▸ Brano di testo
+ + +
SCOTTISCHE VOLKSLIEDER

Articolo “tostissimo” del “peloritano” Gianluigi.
Riceviamo, pubblichiamo e ringraziamo commossi !

In un periodo compreso tra il 1809 e il 1818 Ludwig van Beethoven arrangiò e pubblicò alcune raccolte di canti popolari europei su commissione dell’editore di Edimburgo George Thomson. Inizialmente, il compositore tedesco mise insieme alcune raccolte di melodie provenienti da Irlanda, Scozia, Galles; successivamente l’elenco si arricchì di composizioni originarie di altre parti d’Europa: Inghilterra, Portogallo, Spagna, Francia, Svizzera, Italia, Tirolo, Danimarca, Svezia, Polonia e Russia.
+ + +
▸ Voci del dataset
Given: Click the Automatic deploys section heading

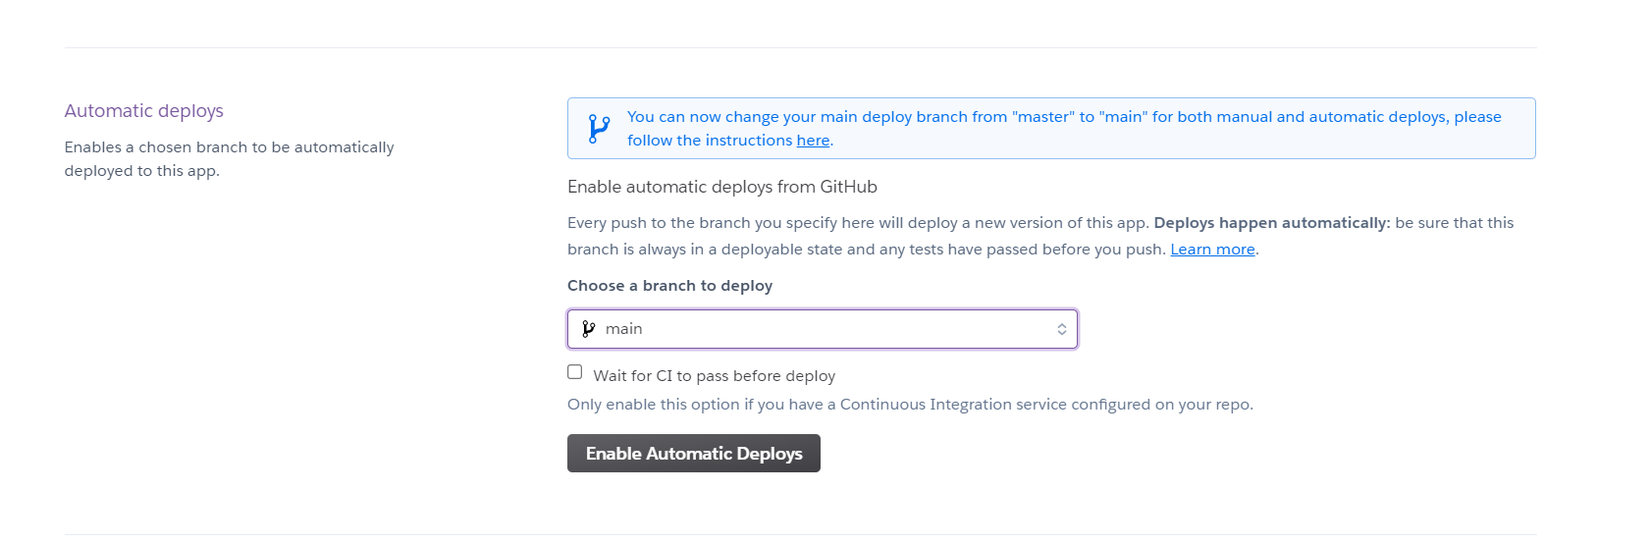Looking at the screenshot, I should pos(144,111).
+ + +
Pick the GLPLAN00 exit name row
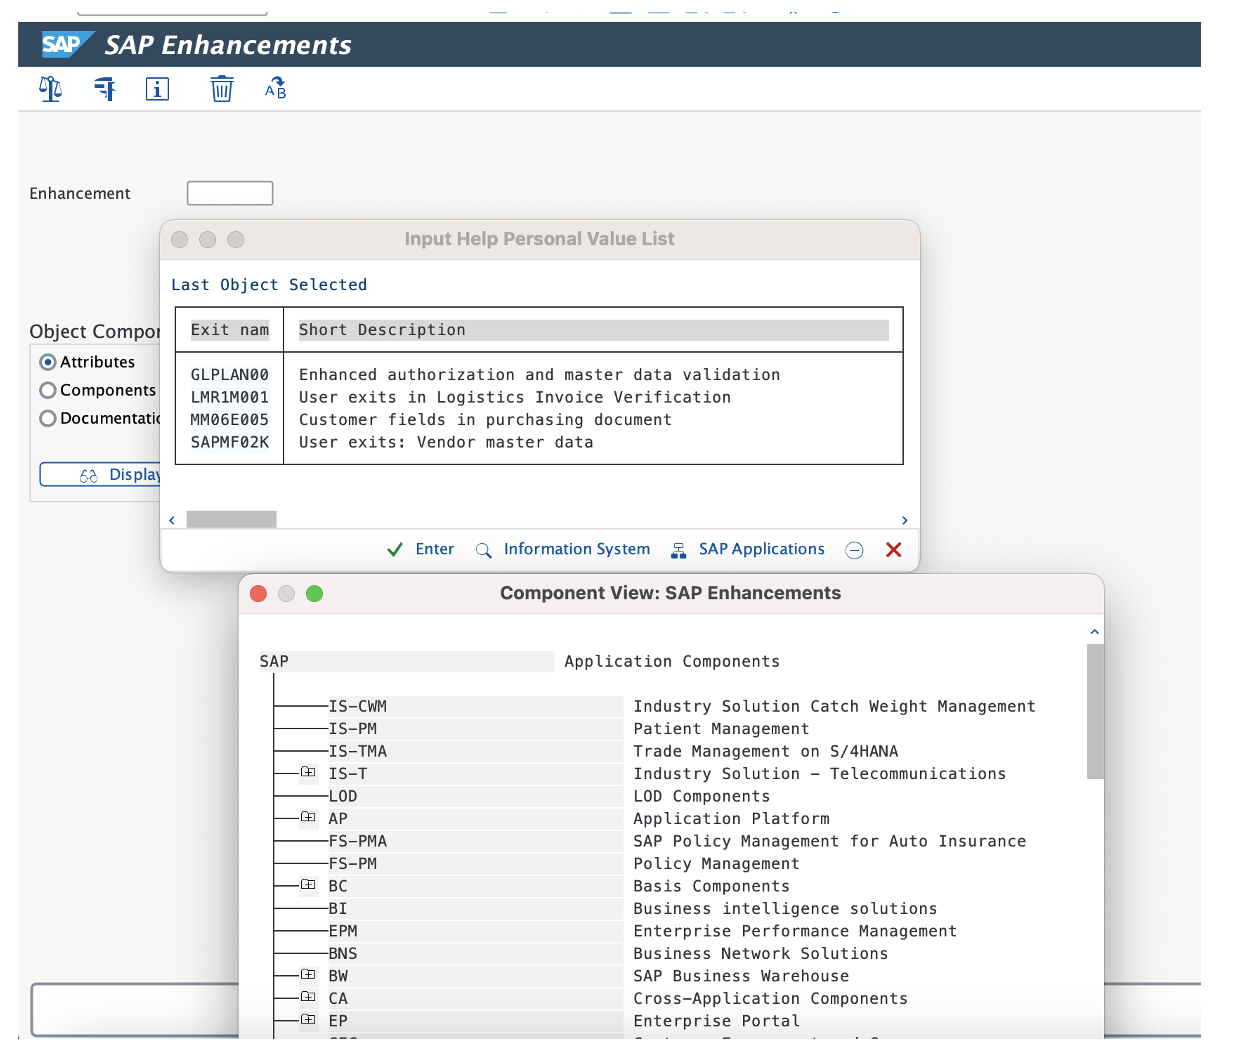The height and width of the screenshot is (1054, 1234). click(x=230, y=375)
+ + +
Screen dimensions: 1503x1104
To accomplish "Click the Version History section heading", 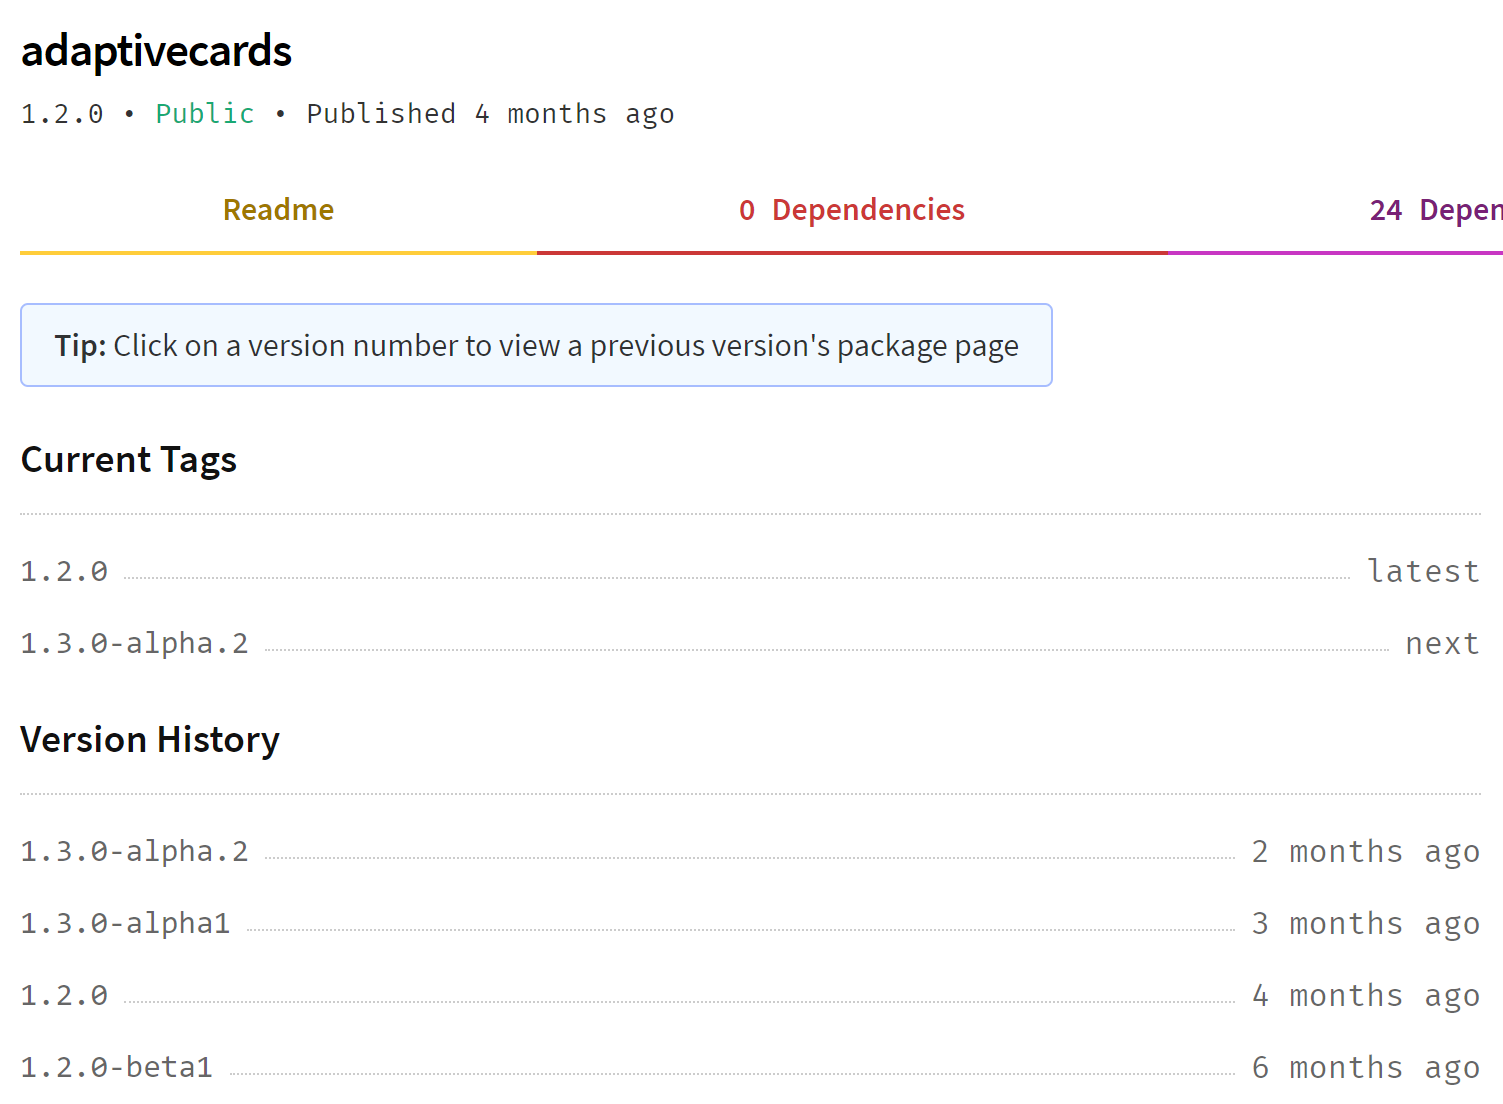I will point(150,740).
+ + +
▸ Esercizi proposti
[1] Rispondi a queste domande sul brano dedicato ai canti popolari arrangiati da Beethoven:
(a) Di quale città era l'editore George Thomson?
(b) Da quali tre paesi provenivano le melodie delle prime raccolte?
(c) In quale arco di anni Beethoven arrangiò e pubblicò queste raccolte?
[2] Estrai dalle voci le righe che partono da quella contenente "Given: Click the" e arrivano a quella contenente "Looking at the", incluse entrambe, e riportale senza alcuna modifica. Non inserire le immagini nella risposta.
Il brano e le voci non hanno alcun legame tra loro.

▸ Risultati attesi
[1]
(a) Edimburgo.
(b) Irlanda, Scozia e Galles.
(c) Tra il 1809 e il 1818.

[2]
Given: Click the Automatic deploys section heading

Looking at the screenshot, I should pos(144,111).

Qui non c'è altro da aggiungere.